▶ [What the exercise asks] Output the listing starting at the line containing "Given: Click the nick user avatar icon" and ending at the line containing "Looking at the" as a two-column CSV with the columns instruction and response. Use one row per instruction-response pair, put each value in a single quoted field with line breaks replaced by spaces, and omit the pictures.

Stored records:
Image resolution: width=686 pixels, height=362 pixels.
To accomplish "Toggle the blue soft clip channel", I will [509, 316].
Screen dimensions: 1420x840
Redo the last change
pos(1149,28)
* * *
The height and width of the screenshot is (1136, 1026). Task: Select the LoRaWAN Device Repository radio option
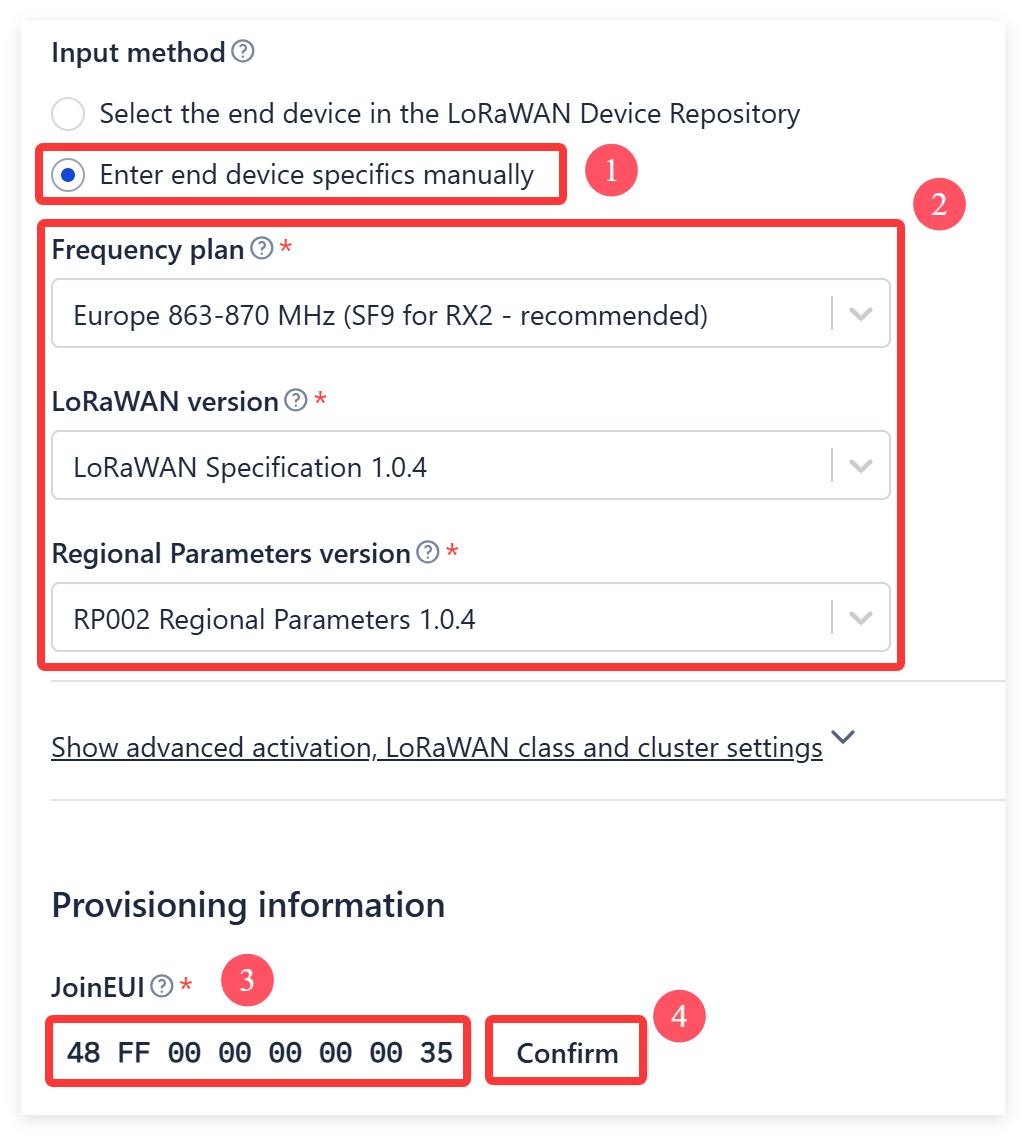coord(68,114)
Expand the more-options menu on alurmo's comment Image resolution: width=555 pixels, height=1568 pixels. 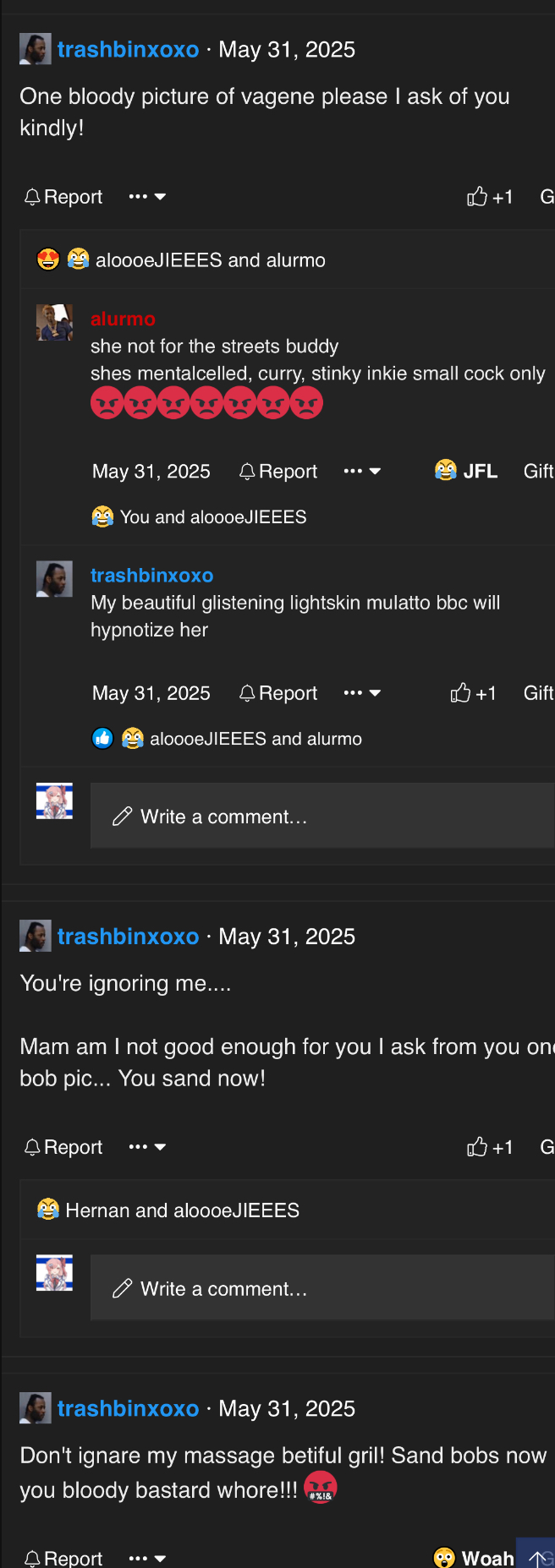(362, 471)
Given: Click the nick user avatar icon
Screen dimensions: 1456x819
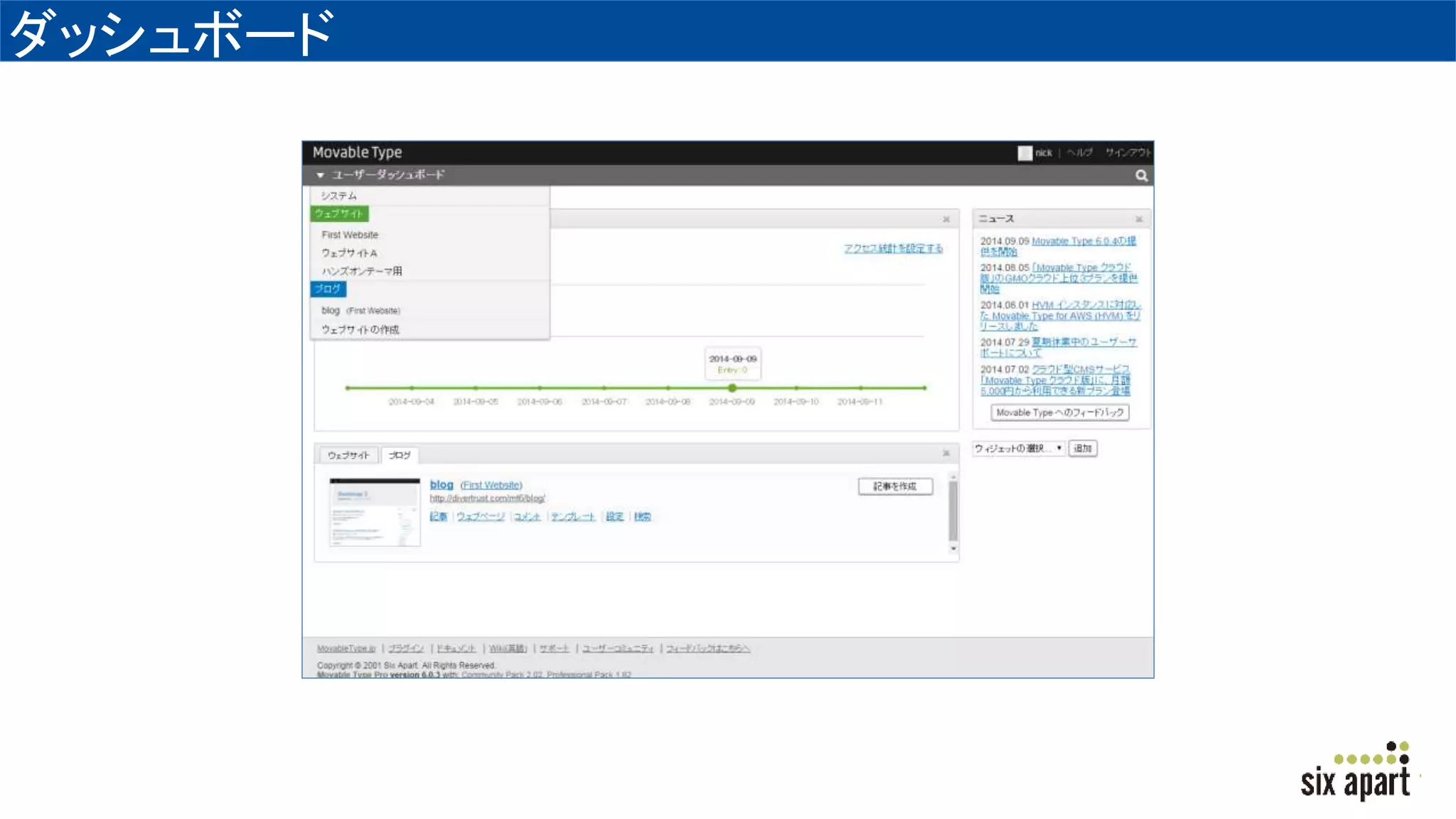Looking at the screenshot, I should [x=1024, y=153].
==
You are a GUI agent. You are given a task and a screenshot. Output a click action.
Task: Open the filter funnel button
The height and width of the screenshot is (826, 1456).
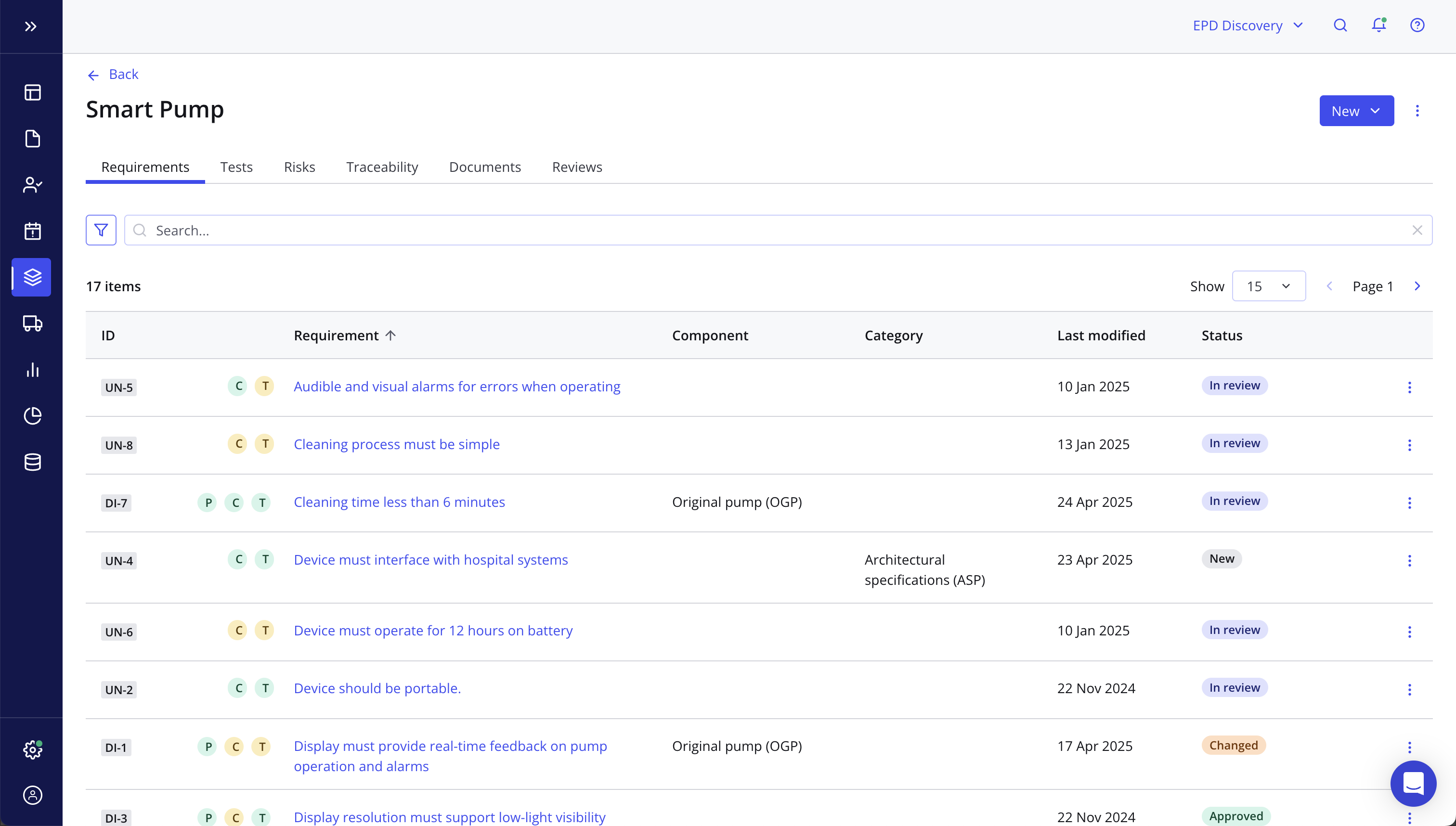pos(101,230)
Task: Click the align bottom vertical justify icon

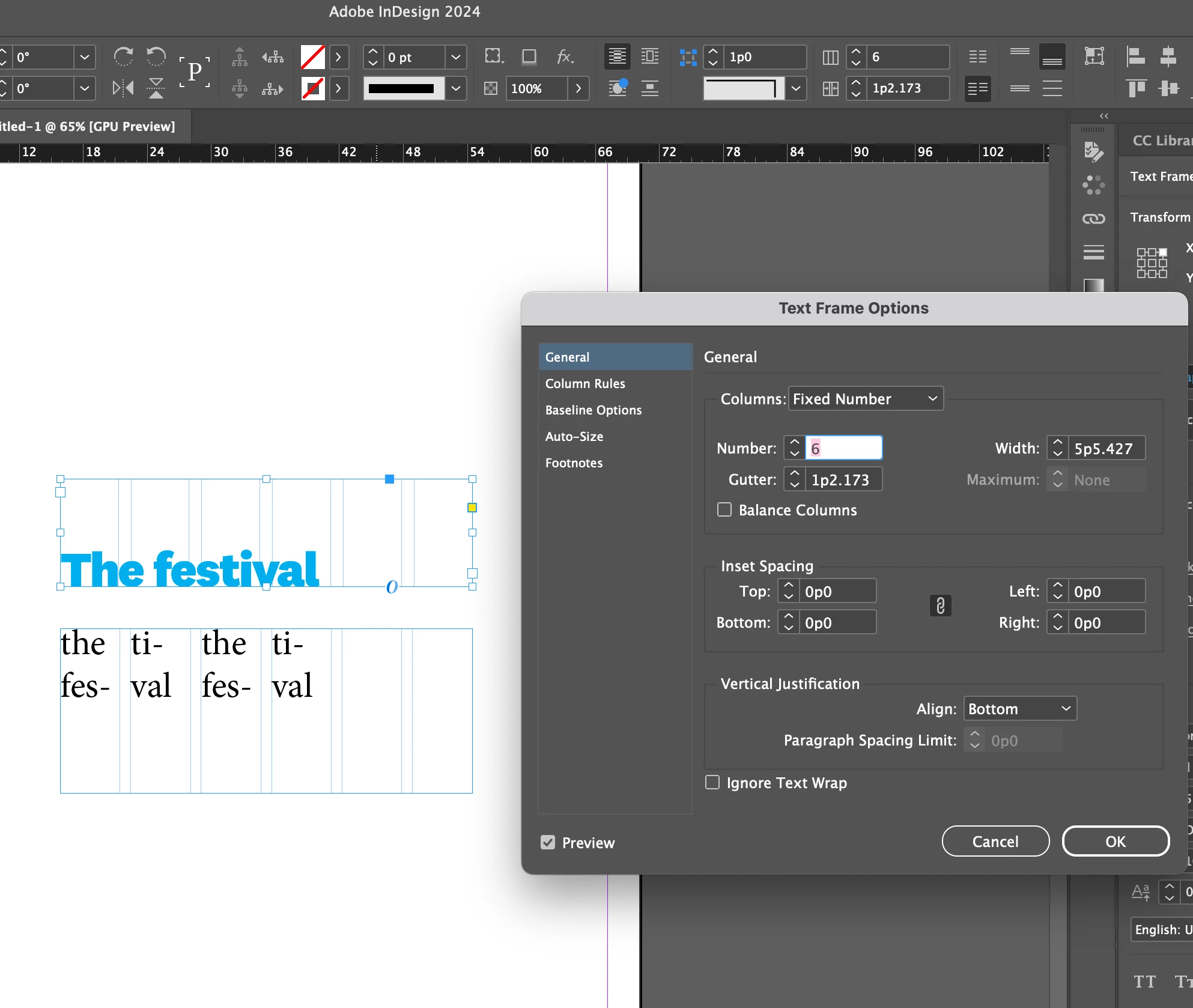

▶ [Final result]
instruction,response
"Given: Click the nick user avatar icon Screen dimensions: 1456x819","Looking at the screenshot, I should [x=1024, y=153]."